* _Task prompt_
Pick every line from the data that holds the word "will".

[[ Records for the task open ]]

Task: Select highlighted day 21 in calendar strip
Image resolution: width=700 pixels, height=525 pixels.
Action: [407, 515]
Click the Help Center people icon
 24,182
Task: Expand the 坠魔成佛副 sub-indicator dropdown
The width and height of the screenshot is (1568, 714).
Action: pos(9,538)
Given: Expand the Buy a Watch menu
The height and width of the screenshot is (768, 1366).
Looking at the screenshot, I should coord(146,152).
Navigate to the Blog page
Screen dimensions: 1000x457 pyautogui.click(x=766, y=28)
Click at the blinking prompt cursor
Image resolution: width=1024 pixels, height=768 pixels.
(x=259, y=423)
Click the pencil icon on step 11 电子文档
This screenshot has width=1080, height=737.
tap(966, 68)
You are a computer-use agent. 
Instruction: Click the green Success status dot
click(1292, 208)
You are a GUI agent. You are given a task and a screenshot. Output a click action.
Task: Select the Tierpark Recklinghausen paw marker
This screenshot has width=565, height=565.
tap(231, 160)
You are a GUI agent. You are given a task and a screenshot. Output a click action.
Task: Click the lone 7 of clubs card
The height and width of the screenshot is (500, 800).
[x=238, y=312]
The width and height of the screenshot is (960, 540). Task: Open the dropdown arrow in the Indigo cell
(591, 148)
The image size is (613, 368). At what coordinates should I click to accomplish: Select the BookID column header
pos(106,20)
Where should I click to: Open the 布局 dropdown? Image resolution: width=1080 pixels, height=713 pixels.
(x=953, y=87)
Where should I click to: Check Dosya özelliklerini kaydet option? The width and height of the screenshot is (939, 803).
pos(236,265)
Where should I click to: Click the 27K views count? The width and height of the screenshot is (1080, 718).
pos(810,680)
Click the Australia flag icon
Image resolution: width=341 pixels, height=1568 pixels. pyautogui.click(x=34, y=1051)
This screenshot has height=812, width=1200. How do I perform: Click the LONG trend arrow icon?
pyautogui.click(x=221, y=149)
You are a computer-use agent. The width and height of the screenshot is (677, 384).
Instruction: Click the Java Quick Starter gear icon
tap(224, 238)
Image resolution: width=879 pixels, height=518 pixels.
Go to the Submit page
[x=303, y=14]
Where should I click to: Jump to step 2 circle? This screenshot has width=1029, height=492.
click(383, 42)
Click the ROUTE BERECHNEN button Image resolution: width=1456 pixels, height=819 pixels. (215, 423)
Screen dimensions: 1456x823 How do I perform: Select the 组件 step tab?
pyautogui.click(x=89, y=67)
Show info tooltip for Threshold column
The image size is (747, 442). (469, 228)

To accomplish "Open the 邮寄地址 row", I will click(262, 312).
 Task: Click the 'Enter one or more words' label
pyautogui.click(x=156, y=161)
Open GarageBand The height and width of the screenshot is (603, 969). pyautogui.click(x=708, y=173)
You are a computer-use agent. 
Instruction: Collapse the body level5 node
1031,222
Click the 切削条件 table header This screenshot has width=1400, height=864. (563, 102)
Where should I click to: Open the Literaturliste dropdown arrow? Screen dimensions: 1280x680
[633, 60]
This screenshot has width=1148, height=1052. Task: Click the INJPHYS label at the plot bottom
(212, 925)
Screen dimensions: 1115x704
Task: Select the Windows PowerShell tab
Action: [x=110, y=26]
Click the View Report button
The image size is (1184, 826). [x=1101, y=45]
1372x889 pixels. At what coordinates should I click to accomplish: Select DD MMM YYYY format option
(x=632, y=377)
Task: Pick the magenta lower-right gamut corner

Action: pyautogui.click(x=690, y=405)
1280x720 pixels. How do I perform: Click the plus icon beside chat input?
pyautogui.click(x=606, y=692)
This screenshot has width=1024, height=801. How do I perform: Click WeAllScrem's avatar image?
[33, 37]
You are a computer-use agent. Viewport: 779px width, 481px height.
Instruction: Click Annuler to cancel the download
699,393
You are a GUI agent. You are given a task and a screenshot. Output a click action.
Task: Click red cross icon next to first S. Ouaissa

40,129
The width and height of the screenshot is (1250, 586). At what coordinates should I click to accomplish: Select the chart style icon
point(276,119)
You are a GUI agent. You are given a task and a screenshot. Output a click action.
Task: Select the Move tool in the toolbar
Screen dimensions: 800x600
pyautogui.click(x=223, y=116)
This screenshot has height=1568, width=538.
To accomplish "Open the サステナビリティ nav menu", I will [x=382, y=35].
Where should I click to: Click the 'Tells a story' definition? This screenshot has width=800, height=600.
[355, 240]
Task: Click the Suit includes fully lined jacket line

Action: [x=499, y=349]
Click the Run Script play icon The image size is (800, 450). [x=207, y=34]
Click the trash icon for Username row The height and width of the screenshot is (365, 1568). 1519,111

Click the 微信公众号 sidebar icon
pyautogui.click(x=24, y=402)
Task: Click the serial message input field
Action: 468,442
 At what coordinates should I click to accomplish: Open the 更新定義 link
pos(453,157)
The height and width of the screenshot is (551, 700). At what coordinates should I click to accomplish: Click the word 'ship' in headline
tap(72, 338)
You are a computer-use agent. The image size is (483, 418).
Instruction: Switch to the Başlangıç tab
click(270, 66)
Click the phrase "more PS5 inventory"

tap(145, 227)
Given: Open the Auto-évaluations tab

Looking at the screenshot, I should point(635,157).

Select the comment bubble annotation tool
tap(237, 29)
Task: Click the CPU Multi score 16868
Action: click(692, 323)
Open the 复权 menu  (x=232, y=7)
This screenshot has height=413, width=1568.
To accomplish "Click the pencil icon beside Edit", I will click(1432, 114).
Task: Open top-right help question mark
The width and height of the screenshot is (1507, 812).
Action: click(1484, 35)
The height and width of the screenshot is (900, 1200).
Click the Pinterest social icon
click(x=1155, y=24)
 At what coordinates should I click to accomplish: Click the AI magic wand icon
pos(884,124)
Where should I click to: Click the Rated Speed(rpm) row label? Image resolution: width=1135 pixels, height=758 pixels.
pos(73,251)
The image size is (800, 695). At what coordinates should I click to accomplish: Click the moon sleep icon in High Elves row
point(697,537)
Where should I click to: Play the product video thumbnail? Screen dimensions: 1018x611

[[ Records for the task closed ]]

* _Solution below_
To accomplish "Open the 邮寄地址 row", I will click(262, 312).
To accomplish "Open the サステナビリティ nav menu", I will [x=382, y=35].
To accomplish "Click the pencil icon beside Edit", I will click(1432, 114).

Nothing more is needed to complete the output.